• **Written task**: Arrange the lines of the items below into a numbered list, omitting any blank lines and leaving out the pictures.

START Data provided

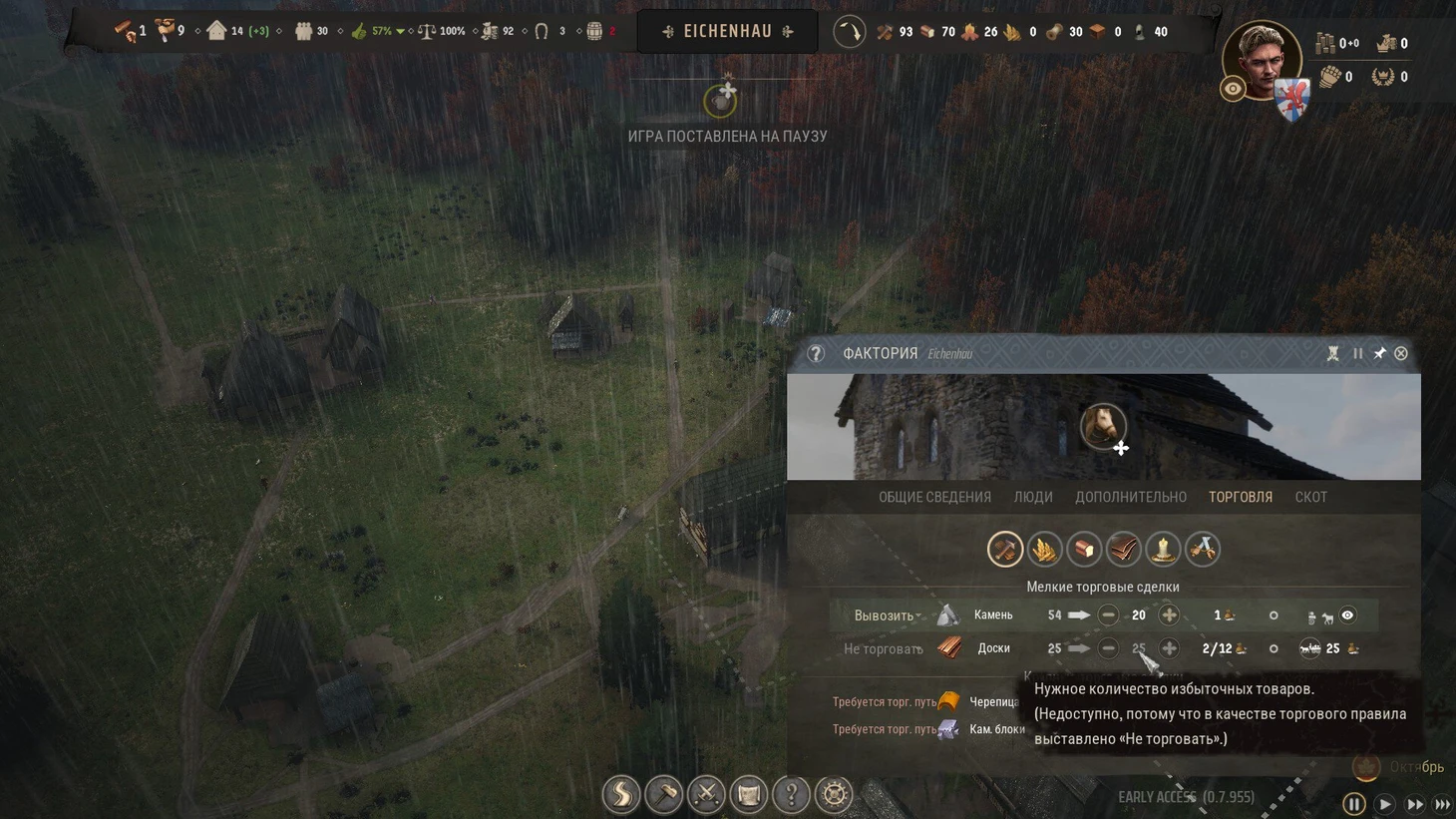Show the Дополнительно tab
Viewport: 1456px width, 819px height.
coord(1130,497)
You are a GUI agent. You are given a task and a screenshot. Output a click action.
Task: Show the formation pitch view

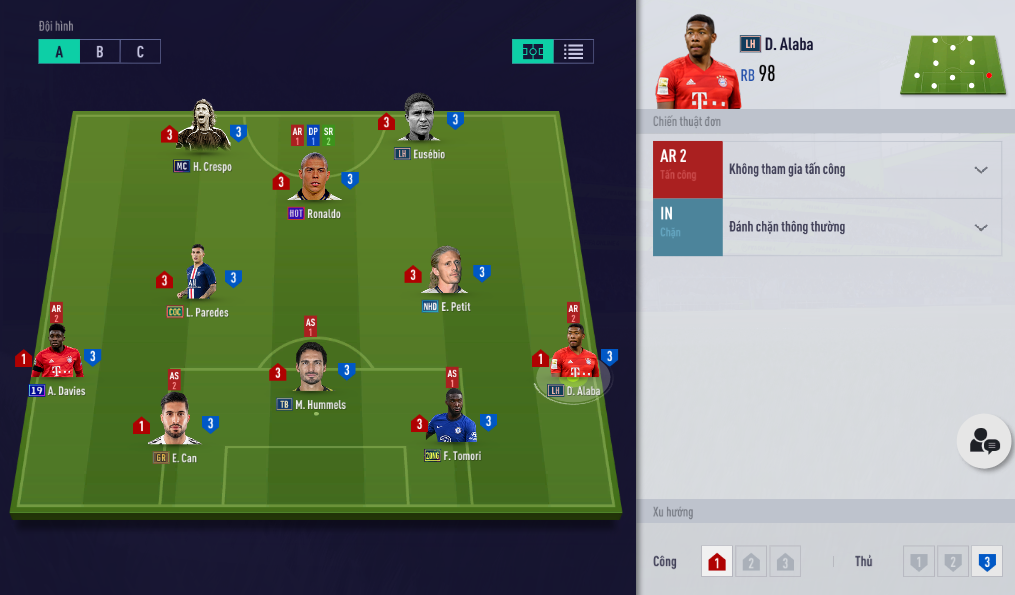coord(533,52)
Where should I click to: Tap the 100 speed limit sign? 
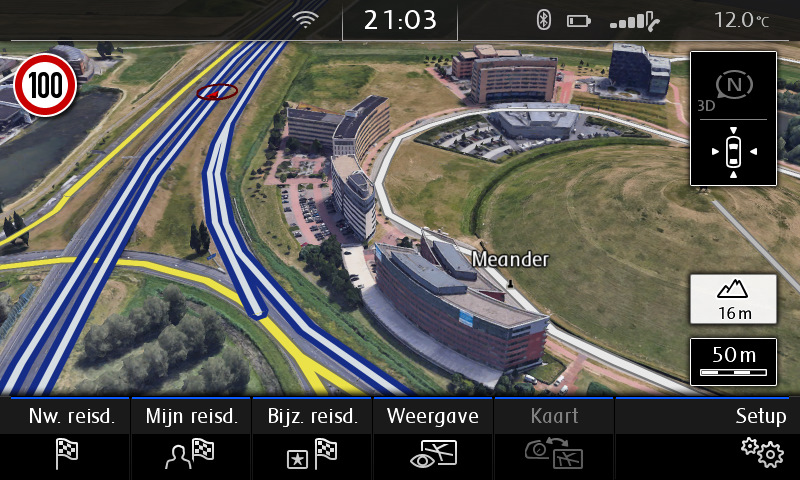[45, 85]
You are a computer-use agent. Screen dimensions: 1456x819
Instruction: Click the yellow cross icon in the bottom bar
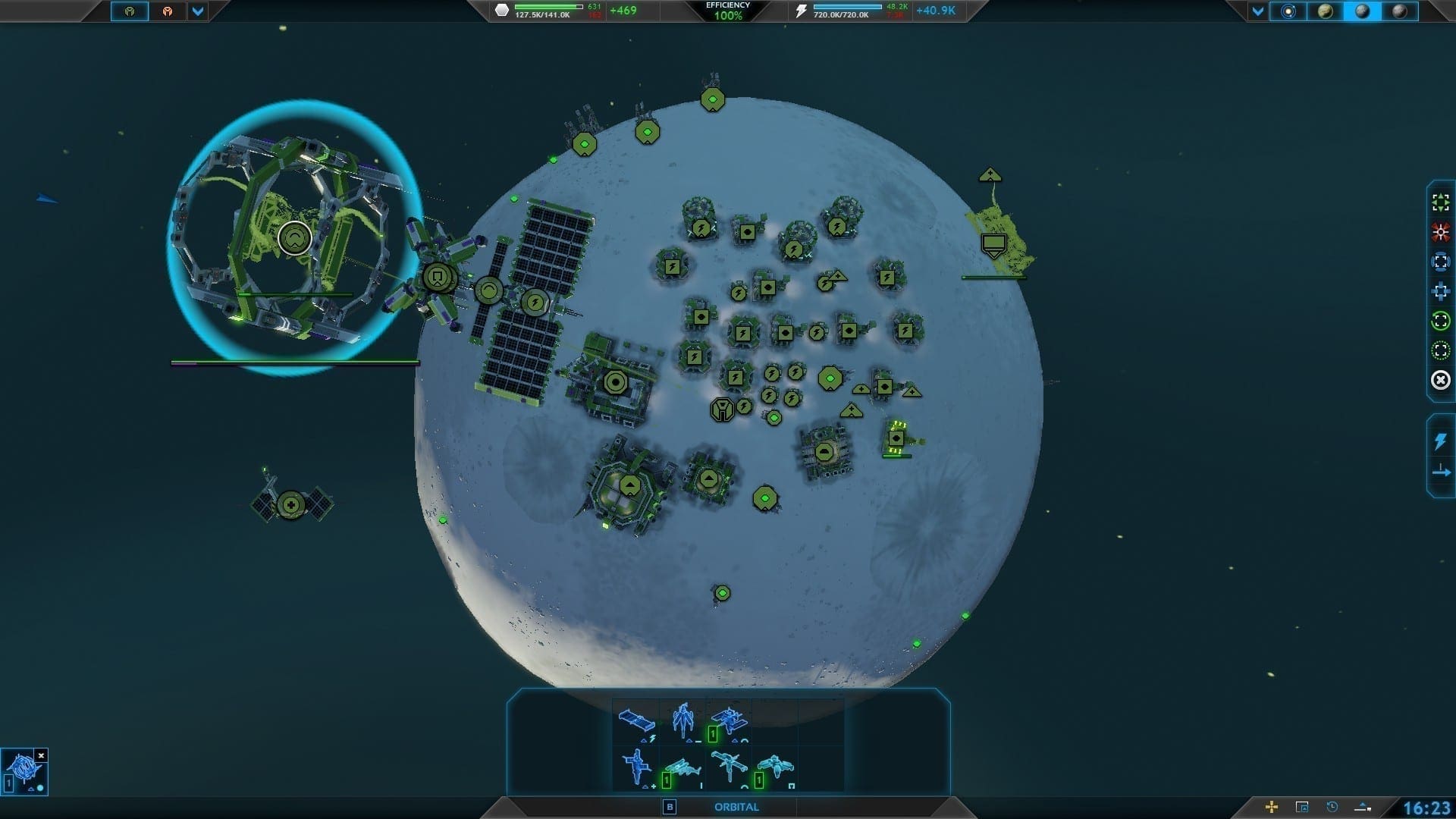pos(1272,807)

END Data provided

• **Finished task**:
1. Show the Дополнительно tab
2. Viewport: 1456px width, 819px height.
3. coord(1130,497)
4. You are a GUI agent. You are given a task and a screenshot. Output a click action.
5. Task: Show the formation pitch view
6. coord(533,52)
7. Where should I click to: Tap the 100 speed limit sign? 
8. [45, 85]
9. You are a computer-use agent. Screen dimensions: 1456x819
10. Instruction: Click the yellow cross icon in the bottom bar
11. pos(1272,807)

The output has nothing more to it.